少し躊躇いながら封筒を開けて中の手紙を取りだす。
文字は日本語で書かれていた。
俺はその字体に見覚えがあった。
その事を感じながら読み始め…。

「嘘だ」

俺は一言茫然と呟いた。
送った相手は親しい、信頼している者のようだった。
最初は相手の事を気遣った文章で始まる。
そして本題に入ると…俺の名前は出て来ないが明らかに俺だと分かる人物の事が 書かれていた。

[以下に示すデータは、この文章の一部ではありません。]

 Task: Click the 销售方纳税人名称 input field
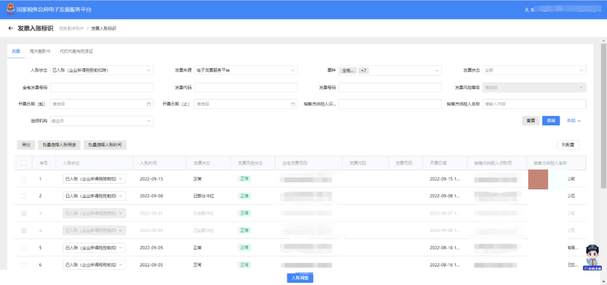coord(534,104)
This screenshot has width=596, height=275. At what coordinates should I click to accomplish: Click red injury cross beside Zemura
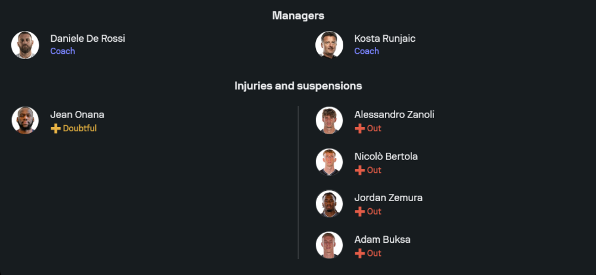[359, 211]
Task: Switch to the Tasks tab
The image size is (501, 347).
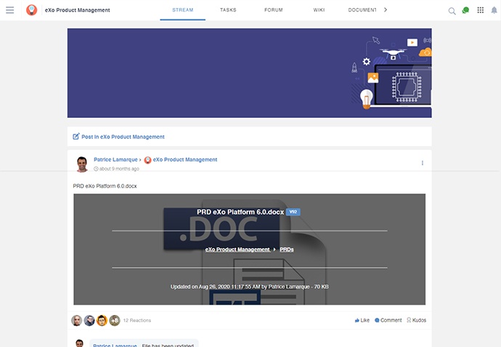Action: [x=228, y=10]
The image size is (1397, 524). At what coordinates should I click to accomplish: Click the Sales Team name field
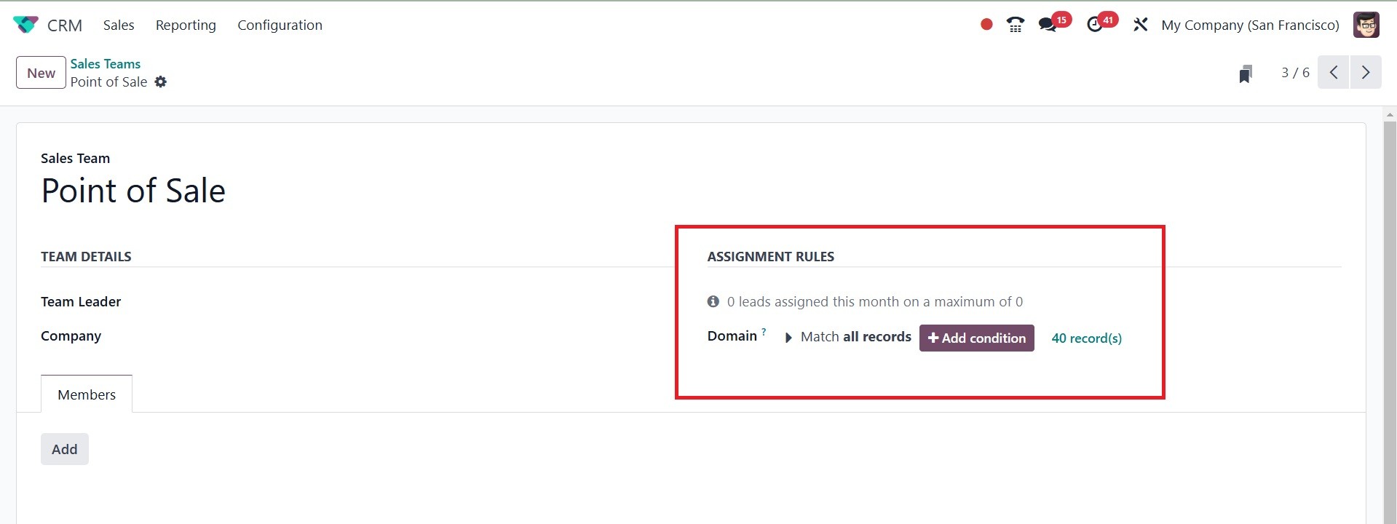pos(133,191)
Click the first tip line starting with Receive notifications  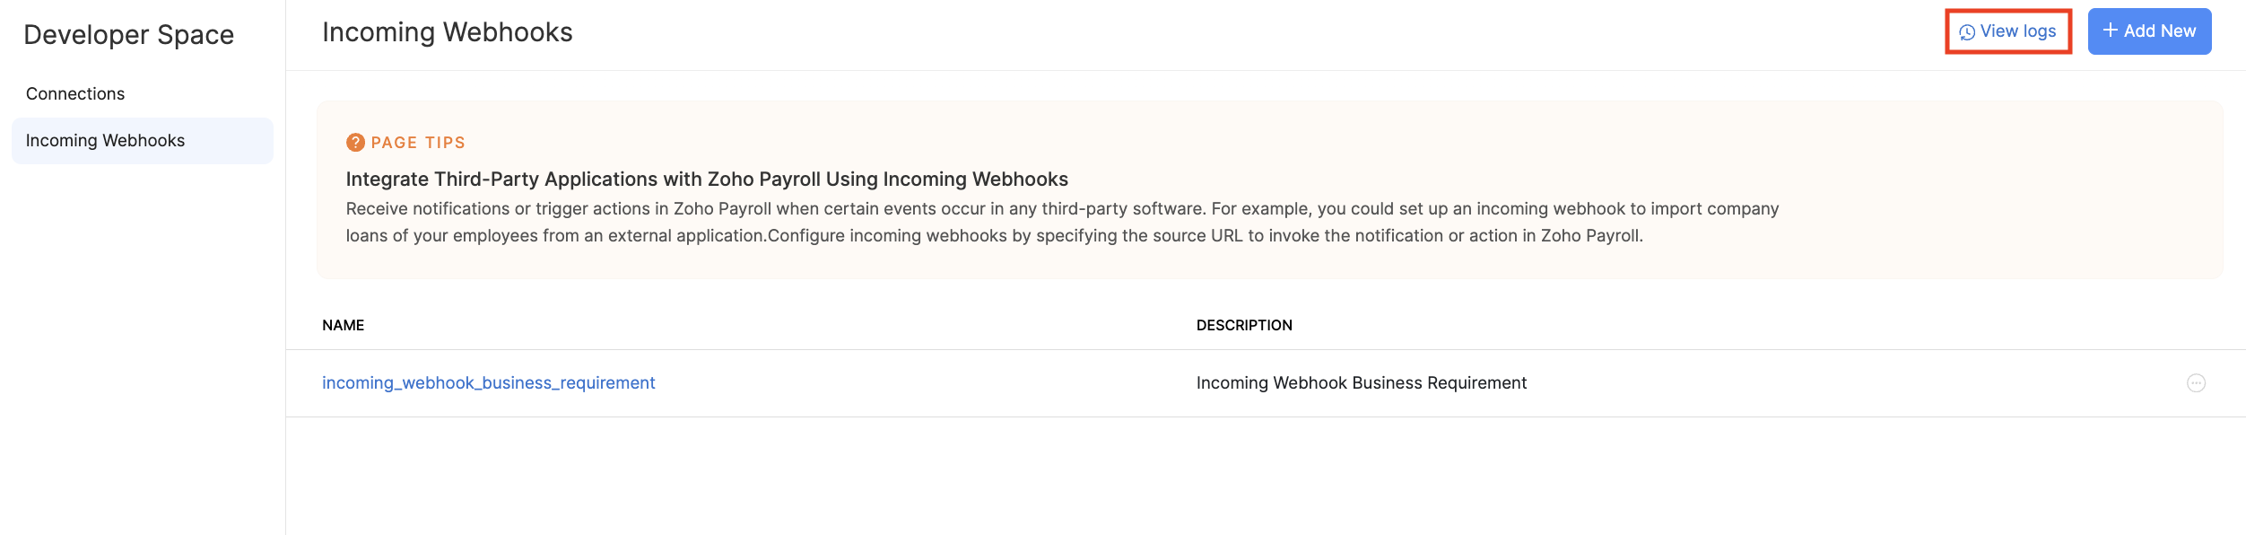point(1062,209)
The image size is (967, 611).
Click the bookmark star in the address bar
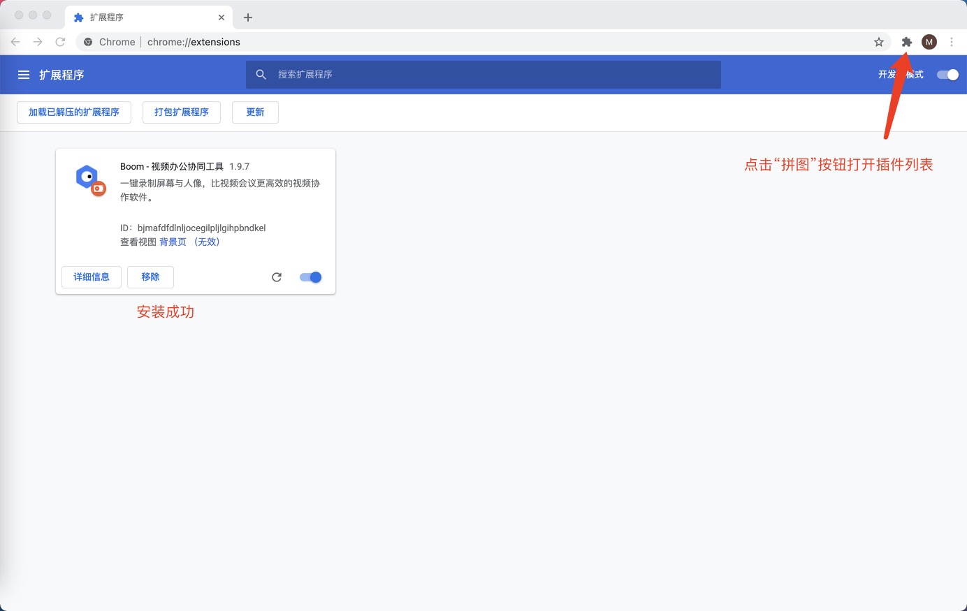click(878, 42)
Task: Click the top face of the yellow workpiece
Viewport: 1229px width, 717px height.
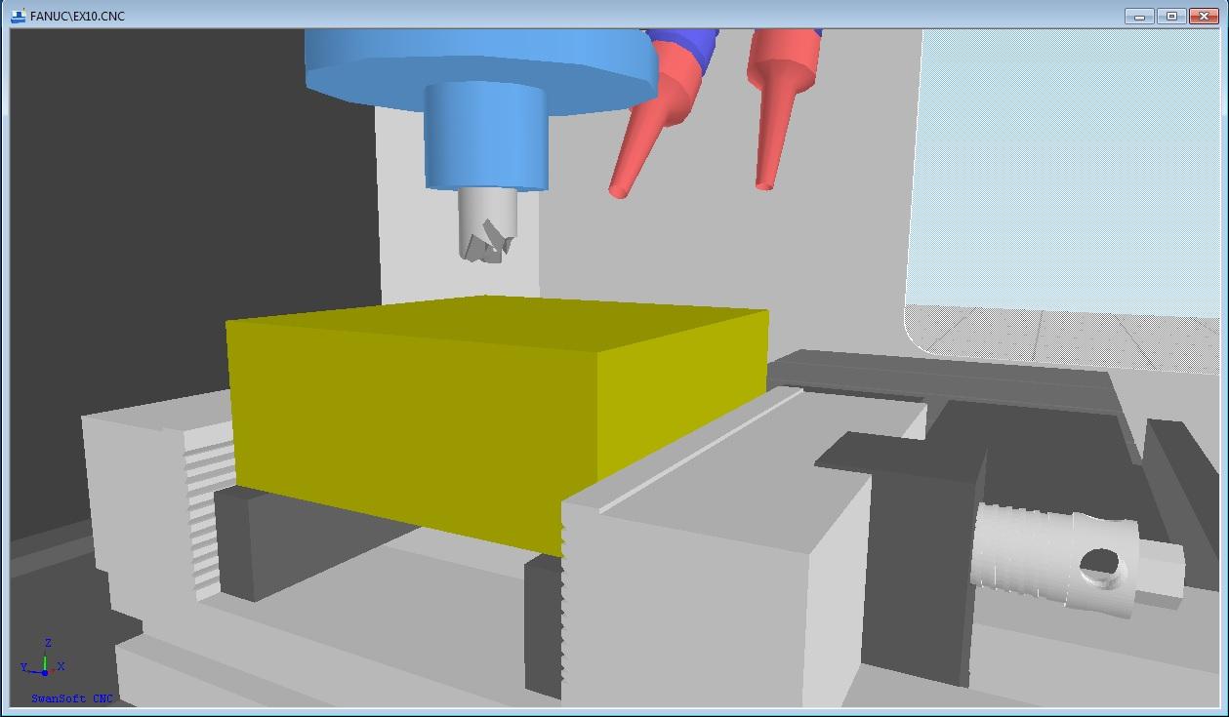Action: pyautogui.click(x=498, y=322)
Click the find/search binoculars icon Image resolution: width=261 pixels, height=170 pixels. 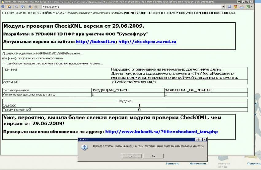pos(30,6)
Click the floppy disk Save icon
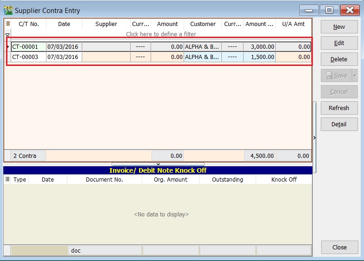This screenshot has width=364, height=261. coord(329,76)
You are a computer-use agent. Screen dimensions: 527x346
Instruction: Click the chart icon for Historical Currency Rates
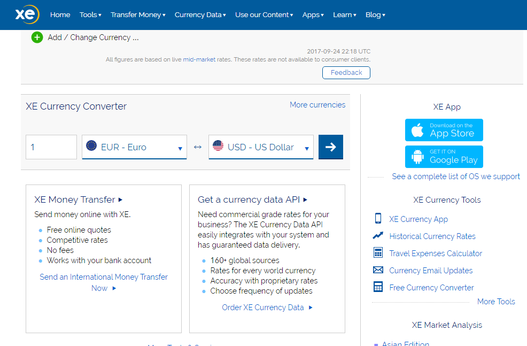tap(378, 236)
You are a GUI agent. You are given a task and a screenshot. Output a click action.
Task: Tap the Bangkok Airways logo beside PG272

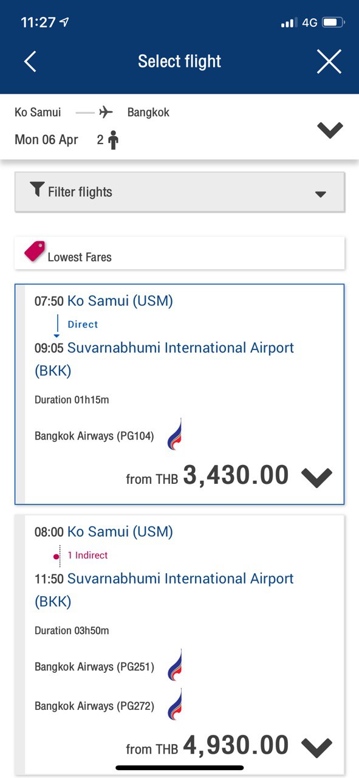pyautogui.click(x=174, y=704)
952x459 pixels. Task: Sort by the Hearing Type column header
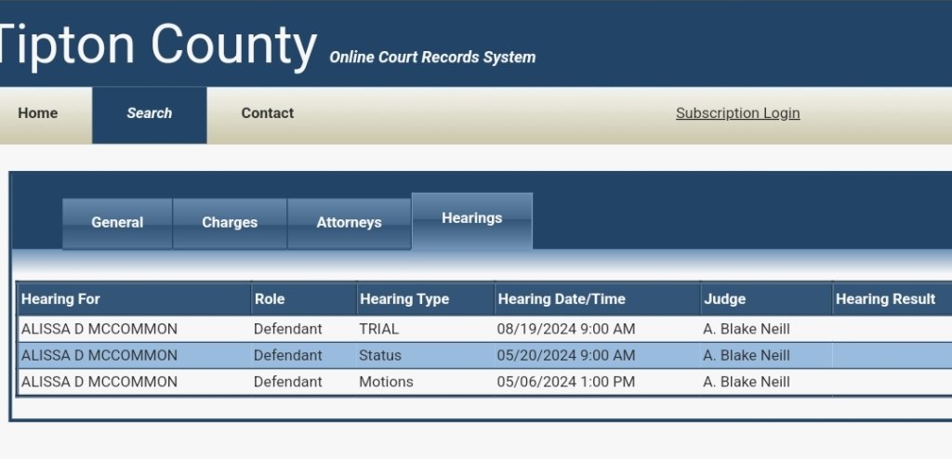[x=403, y=299]
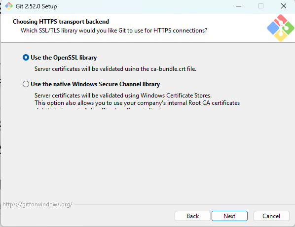Proceed with the Next button

click(x=229, y=216)
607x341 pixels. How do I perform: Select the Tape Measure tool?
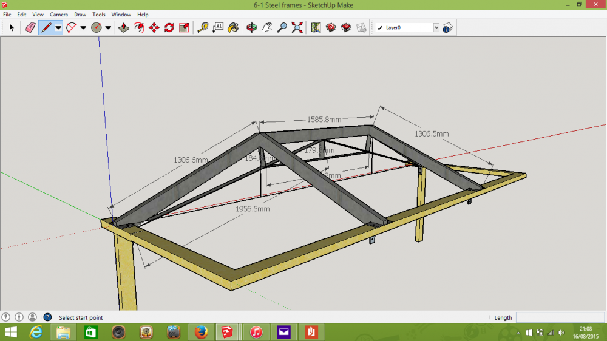(203, 27)
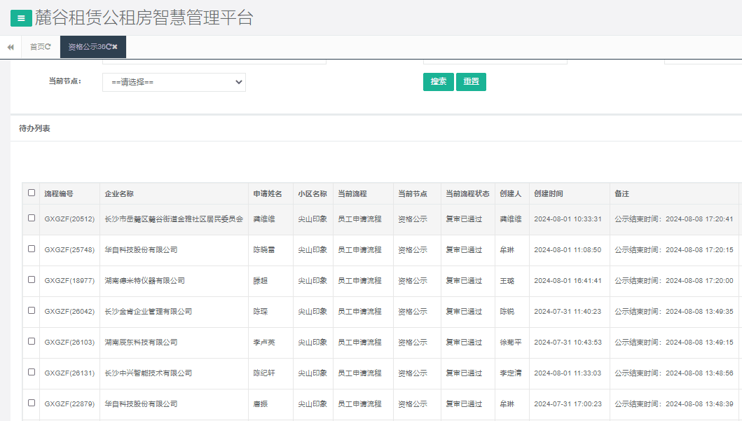This screenshot has width=742, height=421.
Task: Open the 当前节点 dropdown selector
Action: pyautogui.click(x=174, y=82)
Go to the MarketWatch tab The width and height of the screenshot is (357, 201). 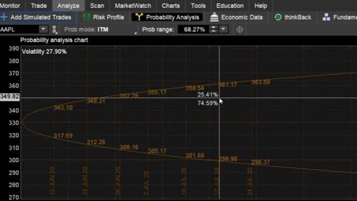click(x=133, y=6)
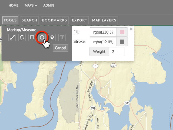Open the Admin page
The height and width of the screenshot is (130, 173).
[x=49, y=5]
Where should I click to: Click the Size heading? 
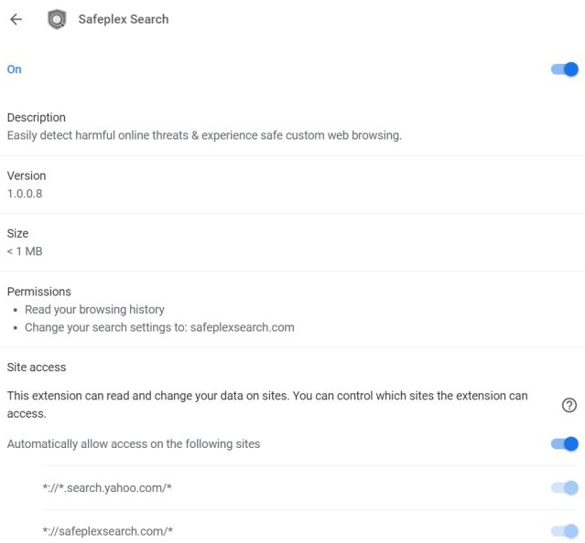(17, 234)
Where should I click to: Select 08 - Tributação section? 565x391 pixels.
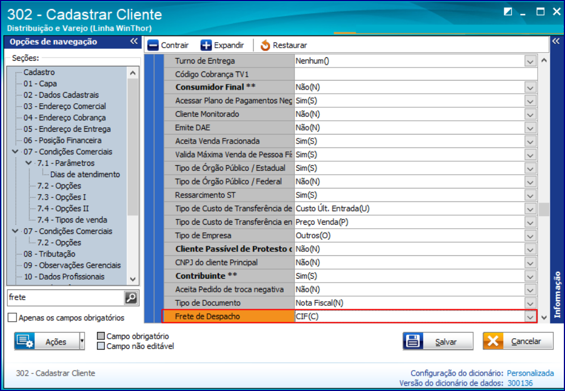(49, 254)
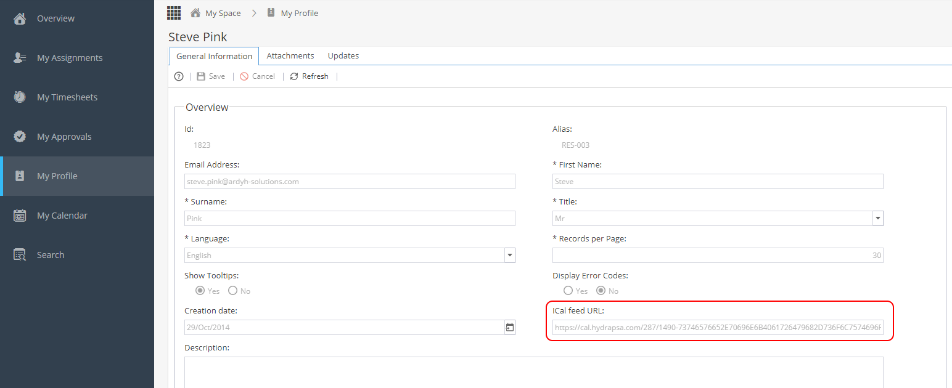Open the Updates tab
Screen dimensions: 952x388
click(x=343, y=55)
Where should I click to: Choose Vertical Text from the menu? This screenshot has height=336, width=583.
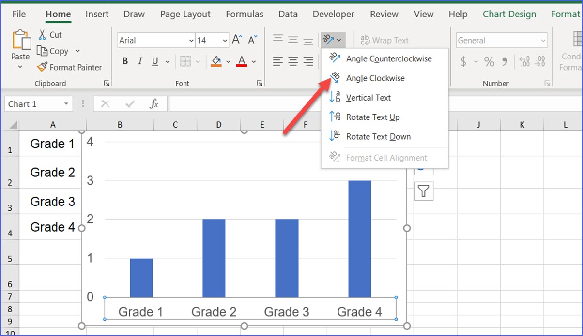368,97
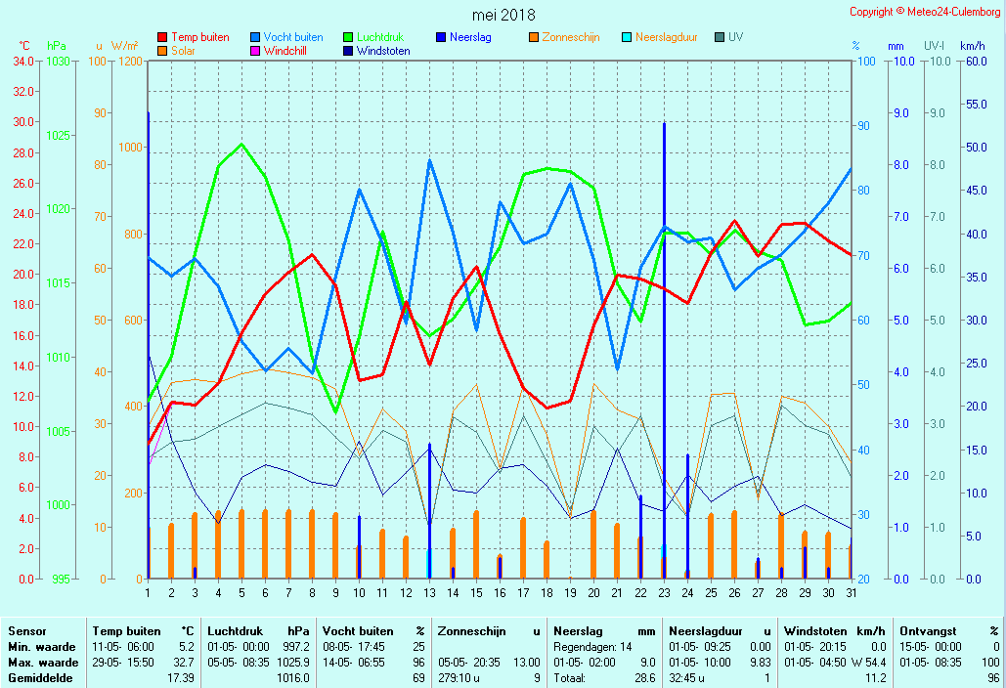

『イタリアで知り合った日本人の男と今一緒に暮らしています。 私の計画に使った男とは順調に新婚生活を送っています。 笑ってしまうでしょ?私が新婚生活よ。結婚だなんて私が一番望んでなかったのに。 もう少しでこの苦しみから解放されます。ああ、どうか悲しまないで。 私はホッとしているのーーー』

まさか…。
でもこの字はアリーシャの字だ。
少し斜めのほっそりとした字。
もしもこれがアリーシャの本音だとしたら…。
スッとヴィンセントが俺の手から手紙を抜き取り封筒に入れた。

「嘘だ…嘘だ」

信じたくなくてこれは何かの冗談だと思いたかった。
ヴィンセントが俺の顎を掬い顔を上げさせた。

「嘘だと思っているのなら共に来い」

ヴィンセントが再び俺に手を差し出す。
アリーシャの事を知ってる気がしただけで俺は何も知らなかった。
俺を見てくるヴィンセントの翠の瞳がアリーシャと重なる。
何も知らずにこのまま暮らして行く事も出来る。
だけど、俺は知りたい。
それを恐いと思うけれど知りたいんだ。

「行けば本当にアリーシャの事が分かるんだな」
「ああ、分かる」

俺は差し出されたヴィンセントの手をグッと強く握った。
それが果たして正しい選択だったのか。
その答えが出るのは当分先の事になるだろう。